■ LIST OF TASKS:
(A) In the Dáil debate excerpt, what does the speaker call the origins of the OSCE?
(B) Quote the Dáil debate excerpt word for word, starting at "Thursday, 10 May" and ending at "the coming years.".

■ PASSAGE PROVIDED:

___

Dáil debates

Thursday, 10 May 2012

Ireland's Chairmanship-in-Office of the OSCE: Statements

 

1:00 pm

Photo of Charlie McConalogueCharlie McConalogue (Donegal North East, Fianna Fail)

I acknowledge the Tánaiste's contribution and his comments in opening this debate. I welcome the opportunity to speak on Ireland's chairmanship of the OSCE. It is an opportunity to reflect upon the progress across Europe in which the organisation has played such a significant role in the past decades. It is also a chance for us to size up the difficulties the OSCE currently faces across the Continent, and consider how best to meet them. Furthermore, it is a moment to discuss and analyse emerging threats and future challenges the OSCE will confront in the coming years.

I point to the strengths of the history of the OSCE in the collapse of communism and the entrenchment of democracy and human rights, its most positive legacy. I also wish to highlight thepersistence of human rights abuses in certain states across the region. We must call upon the governments concerned to ensure that the highest democratic and human rights standards prevail in the spirit of the origins of the OSCE, the Helsinki Accords. These issues and the need to develop forums for inter-state dialogue should inform the goals and priorities of Ireland's chairmanship of the OSCE.

___

■ SUPPLIED MATERIAL:
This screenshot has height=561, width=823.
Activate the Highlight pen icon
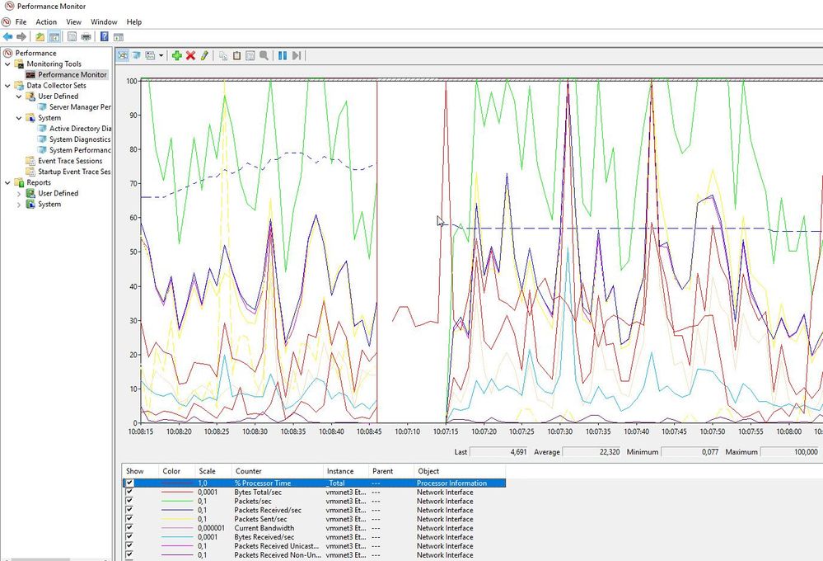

___

■ FULL ANSWERS:
(A) The Helsinki Accords.

(B)
Thursday, 10 May 2012

Ireland's Chairmanship-in-Office of the OSCE: Statements

 

1:00 pm

Photo of Charlie McConalogueCharlie McConalogue (Donegal North East, Fianna Fail)

I acknowledge the Tánaiste's contribution and his comments in opening this debate. I welcome the opportunity to speak on Ireland's chairmanship of the OSCE. It is an opportunity to reflect upon the progress across Europe in which the organisation has played such a significant role in the past decades. It is also a chance for us to size up the difficulties the OSCE currently faces across the Continent, and consider how best to meet them. Furthermore, it is a moment to discuss and analyse emerging threats and future challenges the OSCE will confront in the coming years.